── Excerpted passage ──

As Emre Kurttepeli, a board member of the Turkish Venture Capital Industry Council and TOBB’s Young Entrepreneurs Council, has said, “This delegation sets a benchmark for events on entrepreneurship in Turkey.” The EDEL served as a platform to bring together budding entrepreneurs, seasoned Turkish entrepreneurs and investors, and American investors. The different players within the ecosystem were not just introduced to one another, but also to other players within their respective fields.

Support by universities

The centerpiece of the EDEL was the business plan competition, the “Showcase of Turkey’s Best-of-the-Best Entrepreneurs.” The competition’s semifinalists were chosen from almost 200 nominations submitted by more than 30 organizations, including Endeavor, the Massachusetts Institute of Technology (MIT) Enterprise Forum, Middle East Technical University (ODTÜ), Bilkent University, and Özyeğin University. The startups competed along two tracks: early stage and growth-stage.

───
── Dataset extract ──

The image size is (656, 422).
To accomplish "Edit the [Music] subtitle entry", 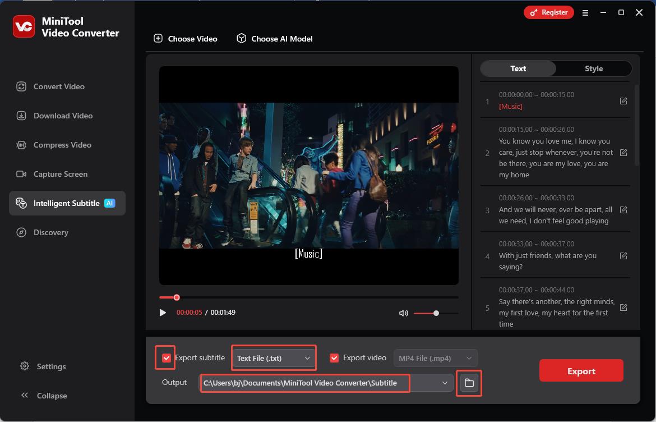I will coord(623,101).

───

- **Set tasks**:
1. In the passage about the EDEL entrepreneurship delegation, return the part that opens with the words containing "The centerpiece of" and closes with "stage and growth-stage.", copied word for word.
2. According to the passage about the EDEL entrepreneurship delegation, from roughly how many nominations were the business plan competition's semifinalists chosen?
3. Write what comes next in the passage about the EDEL entrepreneurship delegation, starting after its final sentence.

- **Responses to the exercise**:
1.
The centerpiece of the EDEL was the business plan competition, the “Showcase of Turkey’s Best-of-the-Best Entrepreneurs.” The competition’s semifinalists were chosen from almost 200 nominations submitted by more than 30 organizations, including Endeavor, the Massachusetts Institute of Technology (MIT) Enterprise Forum, Middle East Technical University (ODTÜ), Bilkent University, and Özyeğin University. The startups competed along two tracks: early stage and growth-stage.

2. Almost 200 nominations, submitted by more than 30 organizations.

3.
“Two years ago, we would have had only clone companies and e-commerce companies. For the first time, we saw entries from a great variety of industries,” said Sina Afra, vice president of TOBB Venture Capital, emphasizing the increasing awareness among entrepreneurs that EDEL enocuraged.

Saad Khan, a partner in CMEA Capital, has emphasized the advanced technical skills Turkish entrepreneurs have to offer. “I think the local technical talent stands up to any of their colleagues at MIT, Stanford or Carnegie Mellon. It’s absolutely cutting edge… That was very surprising, and was not what I expected at all.”